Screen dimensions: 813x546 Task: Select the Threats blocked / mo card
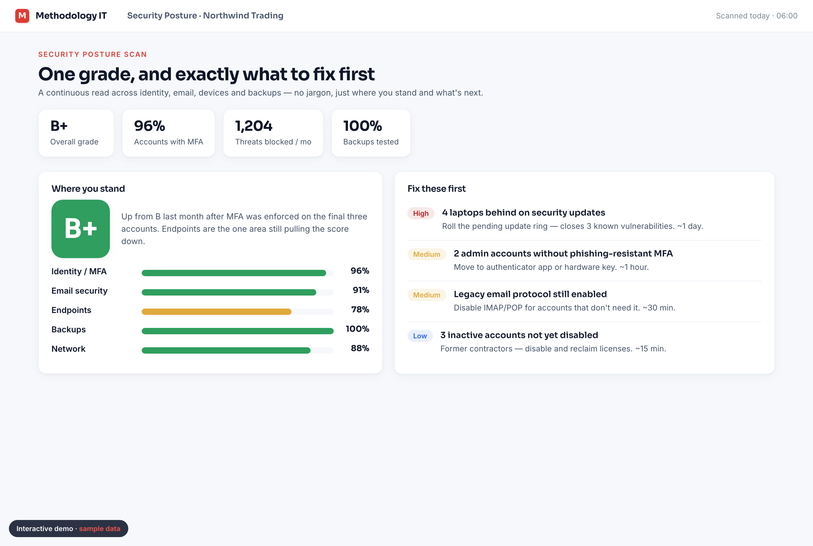click(x=273, y=133)
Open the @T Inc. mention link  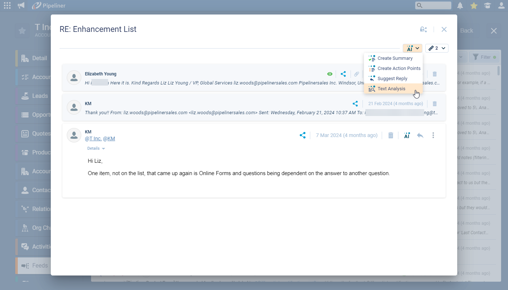[93, 138]
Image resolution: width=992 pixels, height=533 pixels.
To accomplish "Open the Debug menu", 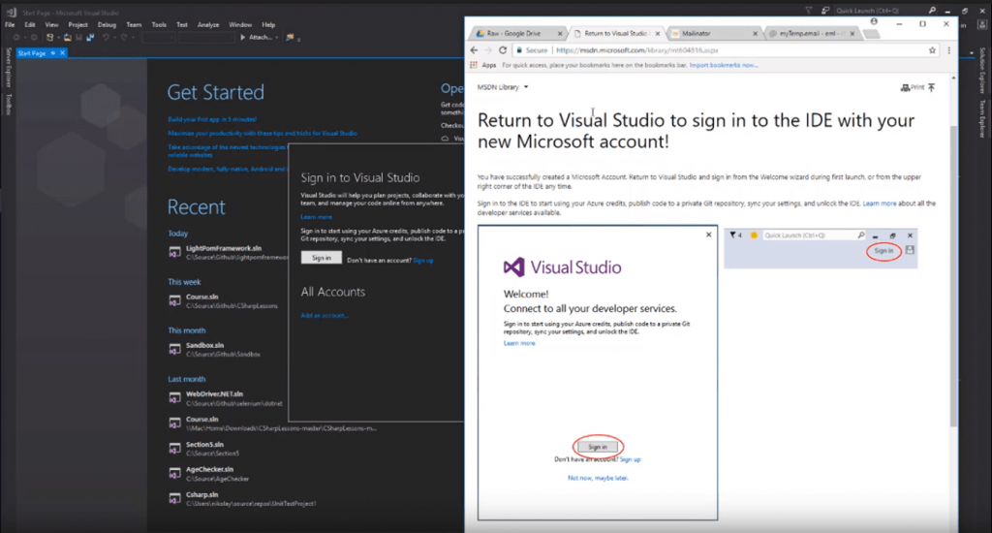I will [x=107, y=24].
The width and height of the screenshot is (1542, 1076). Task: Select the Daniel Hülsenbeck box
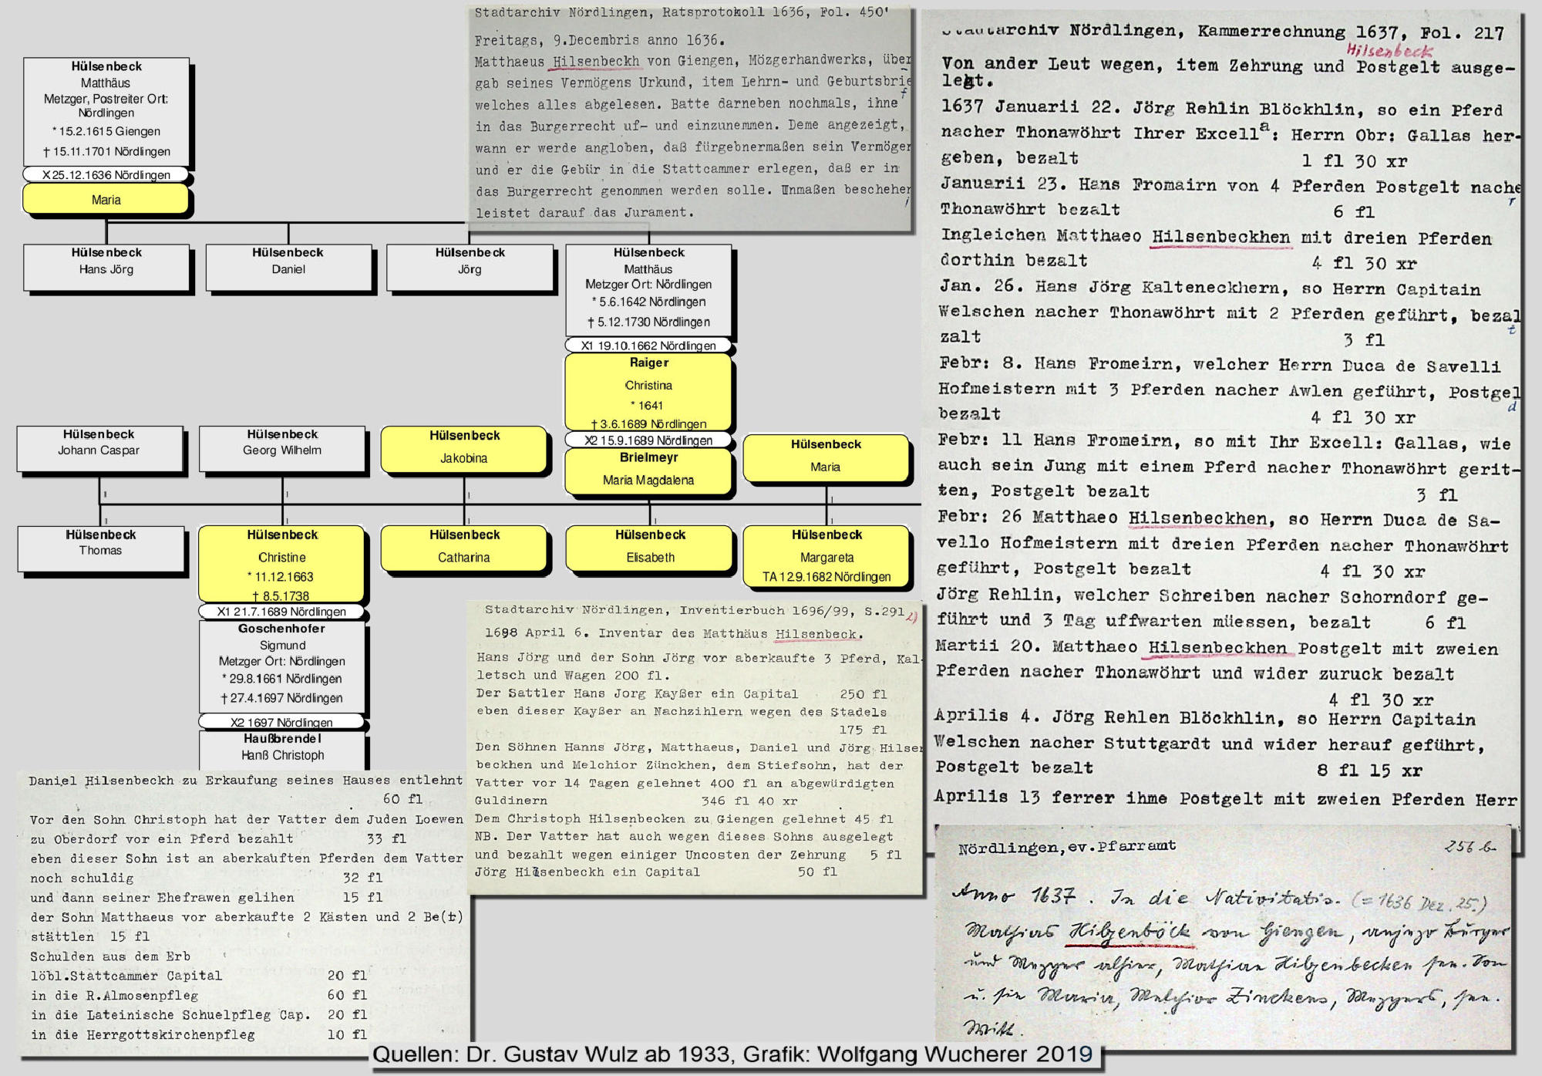[288, 267]
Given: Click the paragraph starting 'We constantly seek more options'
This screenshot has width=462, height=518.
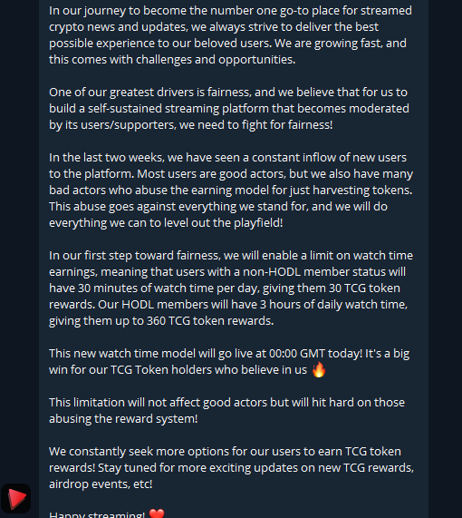Looking at the screenshot, I should point(231,467).
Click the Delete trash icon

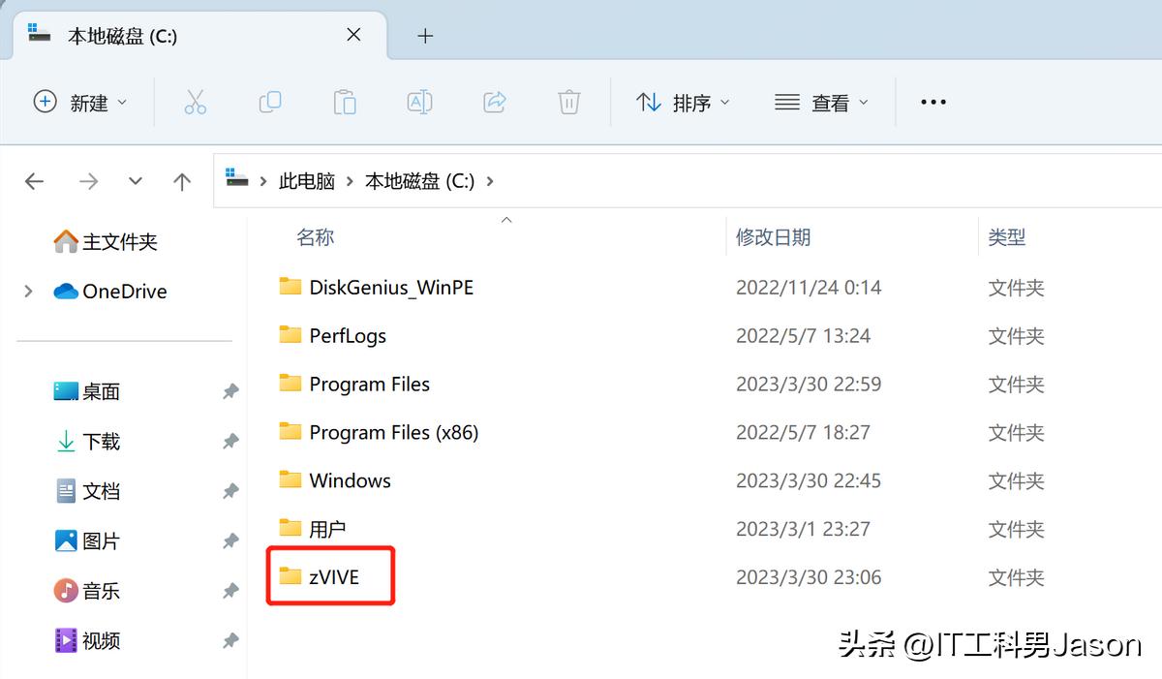coord(568,102)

┄┄┄┄┄┄

### Your task
Copy the listing word for word, from the line containing "Given: Click the" through the end of the listing, leaving out the pictures.

### Worked solution
Given: Click the paragraph starting 'We constantly seek more options'
This screenshot has width=462, height=518.
Looking at the screenshot, I should point(231,467).
Click the Delete trash icon

coord(568,102)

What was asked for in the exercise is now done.